### TE LEZEN TEKST
Home

Gerechtshof 's-Hertogenbosch, 26-10-2022, ECLI:NL:GHSHE:2022:3796, 21/01298

Gerechtshof 's-Hertogenbosch, 26-10-2022, ECLI:NL:GHSHE:2022:3796, 21/01298

Gegevens

Instantie
Gerechtshof 's-Hertogenbosch
Datum uitspraak
26 oktober 2022
Datum publicatie
9 maart 2023
ECLI
ECLI:NL:GHSHE:2022:3796
Formele relaties
Zaaknummer
21/01298
Relevante informatie
Art. 28c Iw 1990

Inhoudsindicatie

BPM. Afdoening diverse formele grieven.

Uitspraak

Team belastingrecht

Enkelvoudige Belastingkamer

Nummer: 21/01298

Uitspraak op het hoger beroep van

[belanghebbende] ,

wonend in [woonplaats] ,

hierna: belanghebbende,

tegen de uitspraak van de rechtbank Zeeland-West-Brabant (hierna: de rechtbank) van 24 september 2021, nummer BRE 19/780, in het geding tussen belanghebbende en

de inspecteur van de Belastingdienst,

hierna: de inspecteur

en

de Staat (de minister van Justitie en Veiligheid),

hierna: de minister.

1 Ontstaan en loop van het geding

1.1.

De inspecteur heeft een naheffingsaanslag belasting van personenauto’s en motorrijwielen (hierna: BPM) opgelegd. Tevens is bij beschikking belastingrente in rekening gebracht.

### WAT TE DOEN
a: Beantwoord de volgende vragen aan de hand van de leestekst:
(i) Op welke datum is de uitspraak gepubliceerd?
(ii) Van welke rechtbank komt de uitspraak waartegen hoger beroep is ingesteld, en van welke datum is die?
(iii) Wat heeft de inspecteur volgens punt 1.1 opgelegd?
b: Zet de leestekst voort vanaf de laatste zin over de belastingrente.

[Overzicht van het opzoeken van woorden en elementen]
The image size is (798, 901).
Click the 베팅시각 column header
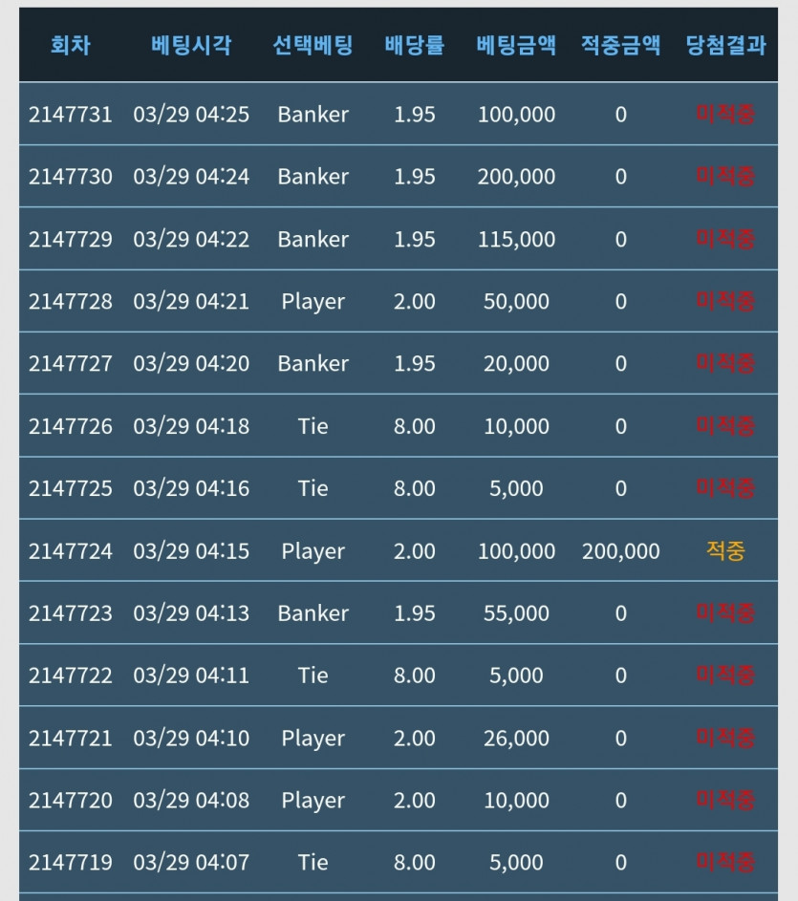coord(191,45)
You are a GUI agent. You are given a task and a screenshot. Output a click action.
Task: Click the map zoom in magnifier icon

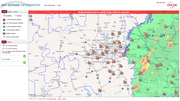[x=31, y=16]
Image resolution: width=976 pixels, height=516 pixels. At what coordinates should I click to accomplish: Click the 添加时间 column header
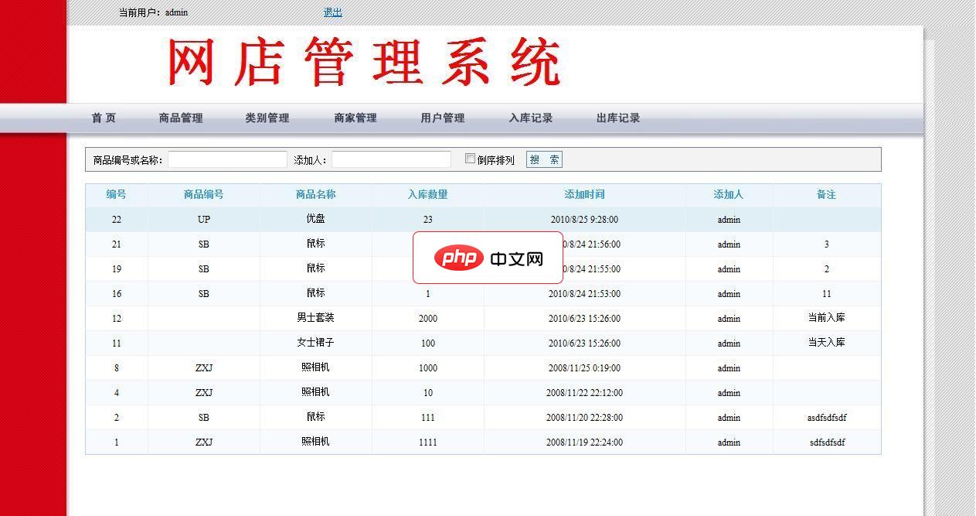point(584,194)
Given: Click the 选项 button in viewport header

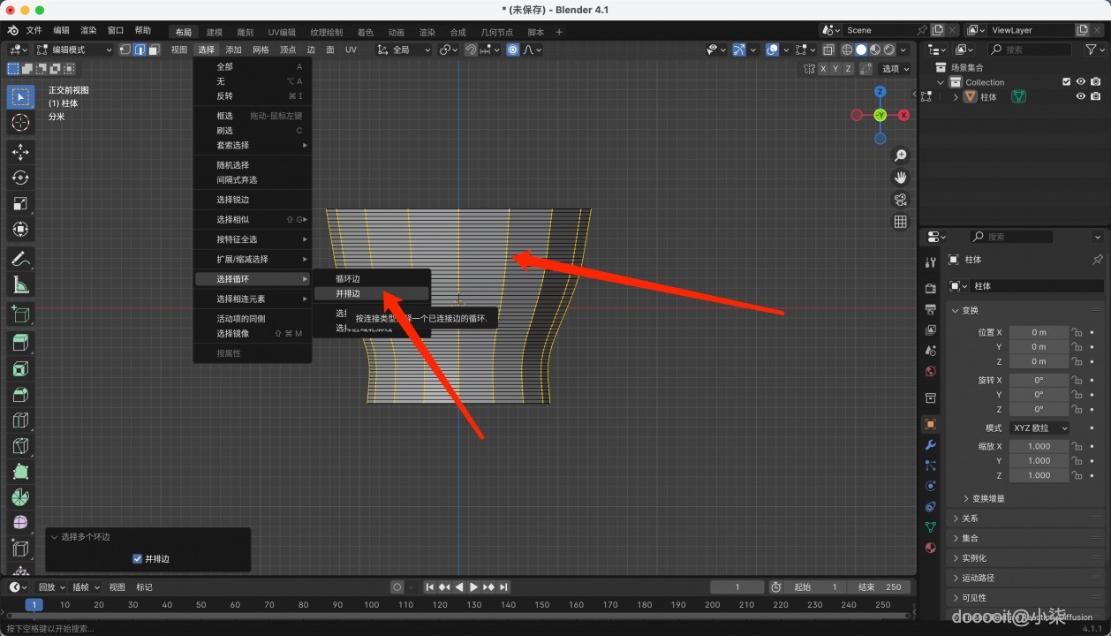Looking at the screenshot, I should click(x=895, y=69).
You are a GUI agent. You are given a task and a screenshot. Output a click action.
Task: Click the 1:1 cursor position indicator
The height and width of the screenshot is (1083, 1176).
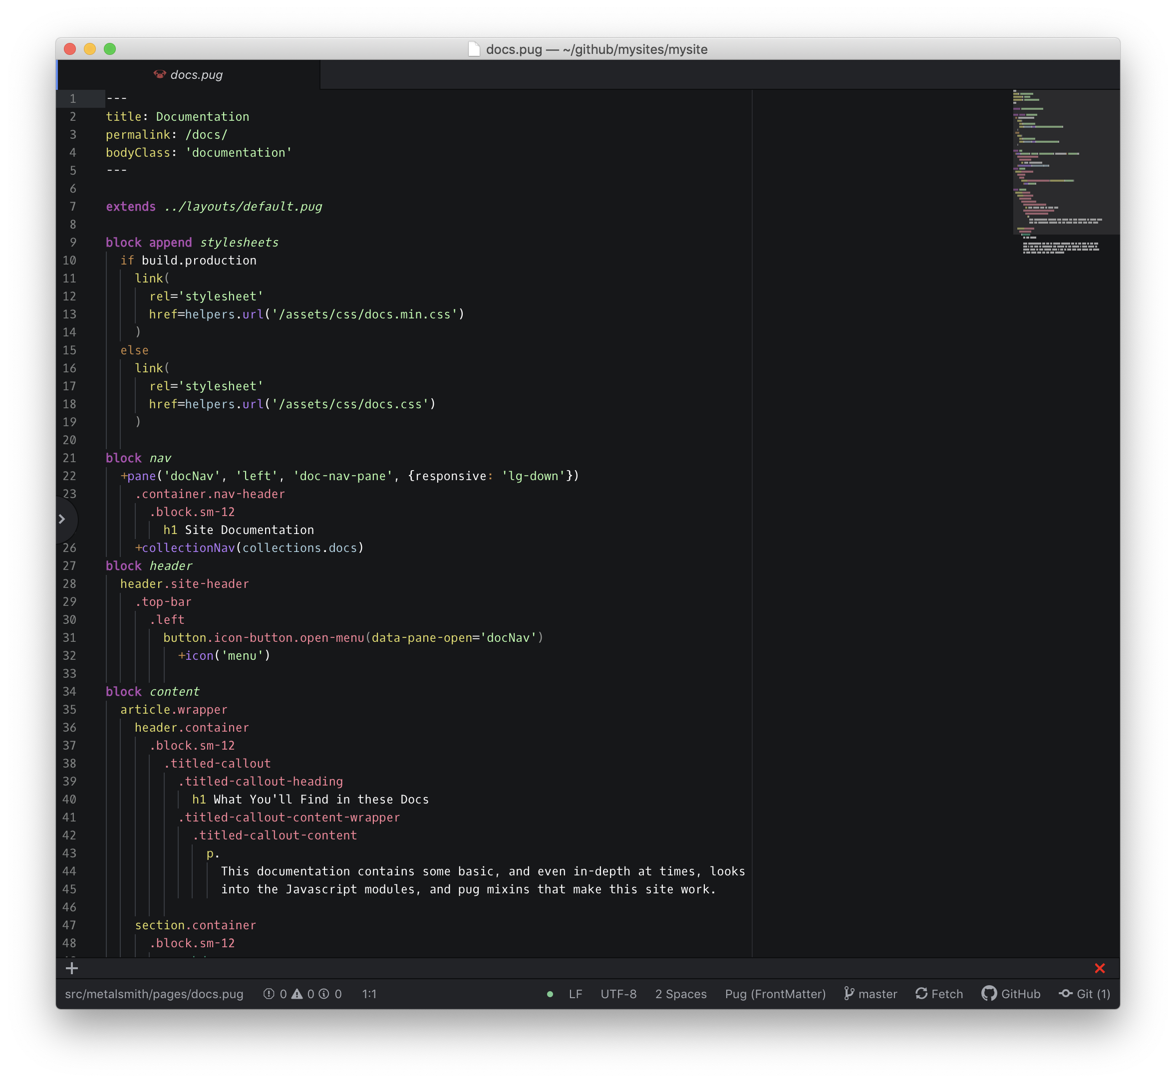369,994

### UITKOMSTEN OEFENING
a:
(i) Op 9 maart 2023.
(ii) Van de rechtbank Zeeland-West-Brabant, op 24 september 2021.
(iii) Een naheffingsaanslag belasting van personenauto's en motorrijwielen (BPM).

b:
1.2.

Belanghebbende heeft bezwaar gemaakt. De inspecteur heeft uitspraak op bezwaar gedaan en het bezwaar gegrond verklaard.

1.3.

Belanghebbende heeft tegen al deze uitspraken beroep ingesteld bij de rechtbank.

De rechtbank heeft het beroep ongegrond verklaard.

1.4.

Belanghebbende heeft tegen deze uitspraak hoger beroep ingesteld bij het hof.

1.5.

Naar aanleiding van het door de toenmalige gemachtigde, [A] (hierna: [A] ), in het hoger beroepschrift gebezigde onbetamelijke taalgebruik heeft het hof [A] bij tussenuitspraak van 2 maart 2022 (hierna: de tussenuitspraak), geweigerd om nog langer bijstand te verlenen in de onderhavige zaken dan wel belanghebbende te vertegenwoordigen. Het hof heeft belanghebbende in de gelegenheid gesteld om binnen vier weken een andere gemachtigde aan te wijzen. Belanghebbende heeft daar gebruik van gemaakt en [gemachtigde] als gemachtigde aangewezen.

1.6.

De inspecteur heeft een verweerschrift ingediend.

1.7.

Bij brief van 23 september 2022 heeft de gemachtigde van belanghebbende een verzoek tot wraking van de raadsheer L.B.M. Klein Tank ingediend. Dit verzoek is op 28 september 2022 niet-ontvankelijk verklaard door de wrakingskamer (registratienummer 200.316.510/01).

1.8.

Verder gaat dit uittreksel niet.